Realitasonline.id - Padangsidimpuan | Satu hektar lahan kosong di Kelurahan Sidangkal, Kecamatan Padangsidimpuan Selatan, Kota Padangsidimpuan, hangus terbakar, Sabtu (11/10/2025) sore.
Tidak ada korban jiwa dalam peristiwa kebakaran yang terjadi sekitar pukul 17.00 WIB tersebut, namun kerugian ditaksir mencapai sekitar Rp10 juta, sementara pemilik lahan diketahui bernama Muslimin (64), seorang pensiunan guru yang berdomisili di Jalan Alboin Hutabarat, Kelurahan Sidangkal.
Menurut keterangan saksi mata, Tia Moniska (28), warga sekitar yang sedang berada di rumah usai jogging, tiba-tiba mendengar suara seperti rumput terbakar sekitar pukul 16.50 WIB.

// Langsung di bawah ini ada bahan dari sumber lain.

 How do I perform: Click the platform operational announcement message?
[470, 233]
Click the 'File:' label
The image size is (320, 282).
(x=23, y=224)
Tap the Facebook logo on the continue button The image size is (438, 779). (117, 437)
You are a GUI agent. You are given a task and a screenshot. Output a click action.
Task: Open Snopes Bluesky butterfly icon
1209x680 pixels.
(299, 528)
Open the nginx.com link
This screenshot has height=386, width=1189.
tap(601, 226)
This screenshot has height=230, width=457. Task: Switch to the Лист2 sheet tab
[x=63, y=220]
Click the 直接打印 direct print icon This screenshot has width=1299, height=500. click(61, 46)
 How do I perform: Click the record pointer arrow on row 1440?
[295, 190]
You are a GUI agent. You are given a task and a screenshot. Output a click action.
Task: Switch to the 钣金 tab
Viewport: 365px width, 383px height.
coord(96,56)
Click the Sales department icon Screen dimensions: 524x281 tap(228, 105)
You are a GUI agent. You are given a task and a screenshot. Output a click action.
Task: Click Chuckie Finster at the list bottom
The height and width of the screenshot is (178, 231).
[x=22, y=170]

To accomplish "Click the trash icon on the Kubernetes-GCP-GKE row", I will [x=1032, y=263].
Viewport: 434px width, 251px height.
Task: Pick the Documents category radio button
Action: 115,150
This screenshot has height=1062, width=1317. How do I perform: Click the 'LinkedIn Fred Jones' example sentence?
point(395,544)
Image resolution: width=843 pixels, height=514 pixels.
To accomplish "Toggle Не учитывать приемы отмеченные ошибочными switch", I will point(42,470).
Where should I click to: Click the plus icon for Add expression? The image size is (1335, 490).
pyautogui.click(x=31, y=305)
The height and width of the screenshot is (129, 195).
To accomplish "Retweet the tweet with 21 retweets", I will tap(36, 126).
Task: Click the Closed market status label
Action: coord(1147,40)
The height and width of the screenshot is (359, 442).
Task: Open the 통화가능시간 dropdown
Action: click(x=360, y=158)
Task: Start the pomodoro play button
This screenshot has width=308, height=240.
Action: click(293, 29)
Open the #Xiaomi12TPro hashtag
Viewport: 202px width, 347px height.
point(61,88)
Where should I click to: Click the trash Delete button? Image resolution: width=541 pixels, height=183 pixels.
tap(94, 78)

Ketika keluar rumah, ia melihat kepulan asap dan api yang mulai membesar dari arah lahan kosong tak jauh dari tempat tinggalnya.
Baca Juga: PLN - Polres Padangsidimpuan, Bahas Kolaborasi Keamanan Infrastruktur Listrik
Mendapat laporan dari warga, personel Polres Padangsidimpuan bersama Tim Pemadam Kebakaran Kota Padangsidimpuan langsung bergerak ke lokasi kejadian dan tiga unit mobil pemadam diturunkan untuk memadamkan api dibantu warga sekitar.
Sejumlah personil Polres Padangsidimpuan diantaranya, Perwira Pengendali (Padal) Ipda Endarianto, Kanit Reg Ident Satlantas Ipda Joko Winarno, Bripka Sahat Sitanggang, Bripka Khairun Ahmad, serta beberapa personel lainnya dari Sat Intelkam dan Sat Reskrim Polres Padangsidimpuan turun ke lokasi, membantu warga padamkan api.
Setibanya di lokasi, api sudah membesar karena kondisi rumput dan semak belukar yang sangat kering akibat musim kemarau panjang. Proses pemadaman dilakukan sekitar satu jam hingga api berhasil dikendalikan.
Baca Juga: 1 Warga Taput Tewas Terlindas Toyota Kijang, Begini Keterangan Polisi
Upaya cepat tim pemadam, polisi dan masyarakat sekitar berhasil mencegah api menjalar ke permukiman warga yang tidak jauh dari lokasi. Kini, lahan seluas kurang lebih satu hektar tersebut sudah dalam kondisi aman.
Meski tidak menimbulkan korban jiwa, kebakaran tersebut menyebabkan sebagian tanaman dan rumput liar di lahan tersebut hangus terbakar.